Monday, November 17, 2014
Virus of the Caribbean: Another Cruise Cut Short
For the second time in a week, illness has cut short another cruise line vacation, this time on the Caribbean Princess.
The ship, operated by Princess Cruises, is heading back to Houston on Friday, a day early because of an outbreak of suspected norovirus, according to KHOU.com. An outbreak of gastrointestinal illness has sickened at least 173 people on board, according to the Centers for Disease Control and Prevention.
That includes 162 of the 3,102 passengers and 11 of the 1,148 crew members, the CDC reported. Two CDC health officials were expected to board the ship on Friday. The vessel launched on a seven-day cruise to the western Caribbean on Jan. 25. It was scheduled to return on Saturday.
Princess Cruise line officials did not immediately return calls to NBC News.
The move follows a high-profile outbreak of illness on the Royal Caribbean ship Explorer of the Seas, which returned early to New Jersey on Wednesday after a fast-moving stomach bug sickened nearly 700 people.
This is the third cruise ship outbreak to occur this year alone. A Norwegian Cruise Line ship, the Norwegian Star, reported that 130 passengers and 12 crew members fell ill on two-week cruise that launched Jan. 5 from Miami.

*Action item A:*
According to the cruise outbreak article, how many crew members on the Caribbean Princess were sickened?
*Action item B:*
List every cruise ship named in the cruise outbreak article.
The items that come next have nothing to do with the cruise outbreak article.

*Listed entries:*

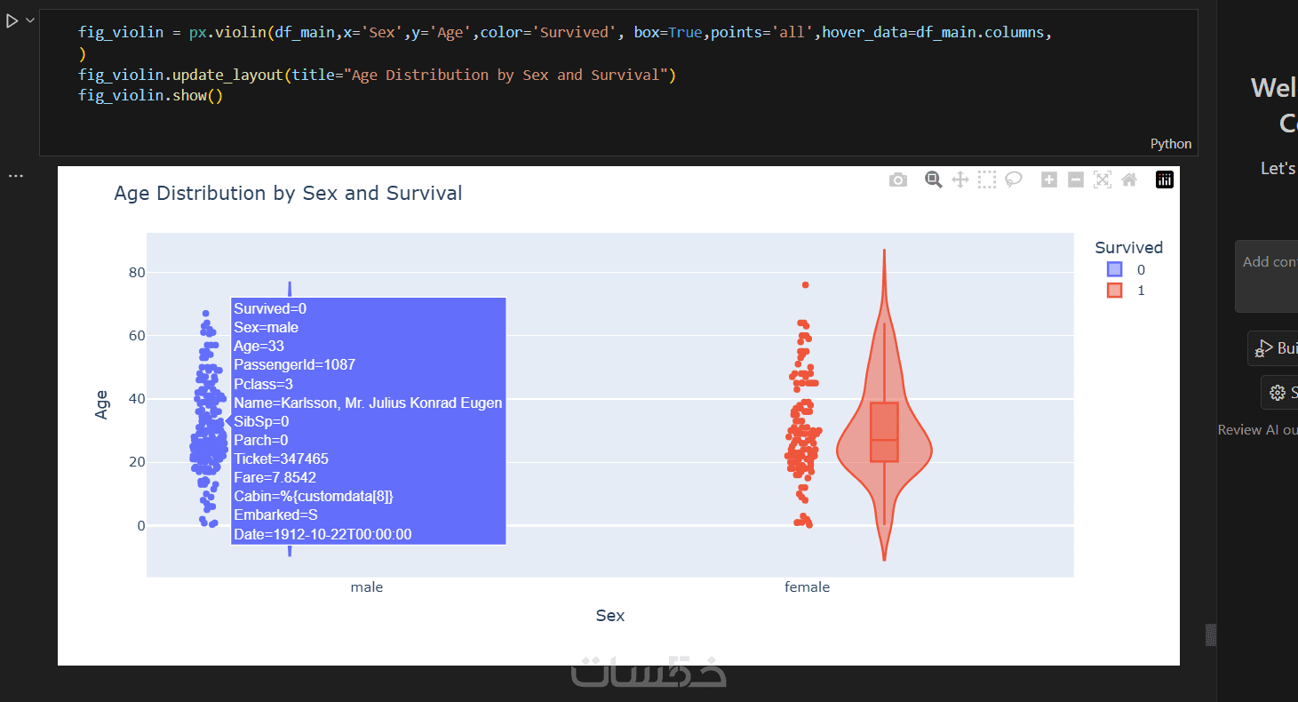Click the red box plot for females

* * *

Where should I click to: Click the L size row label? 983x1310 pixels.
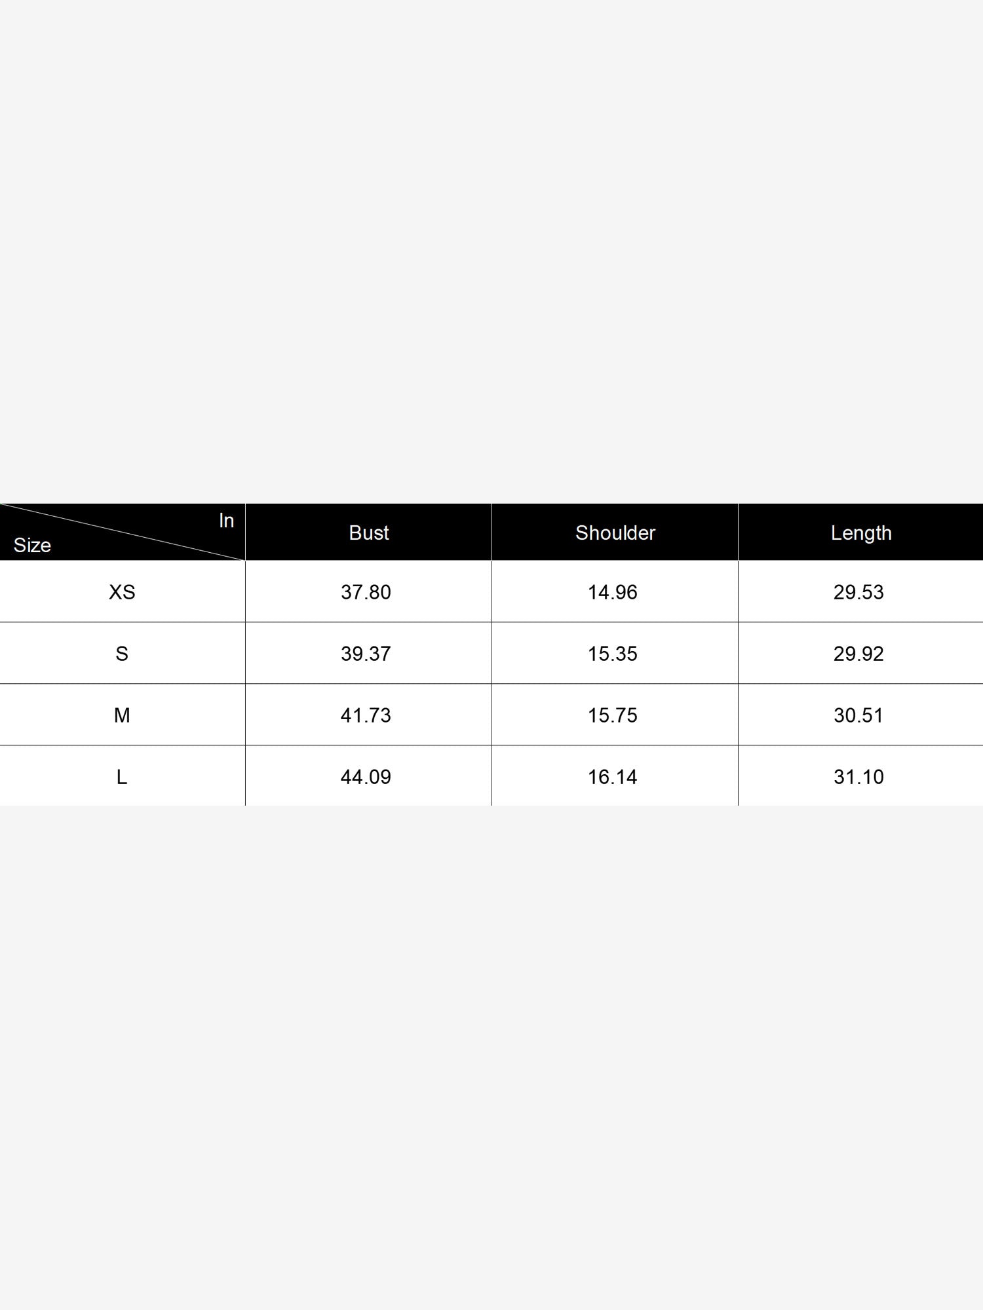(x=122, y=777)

...

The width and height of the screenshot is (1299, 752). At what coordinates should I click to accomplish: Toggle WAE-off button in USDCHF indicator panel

*Exercise response A:*
11 of the 1,148 crew members.

*Exercise response B:*
Caribbean Princess, Explorer of the Seas, Norwegian Star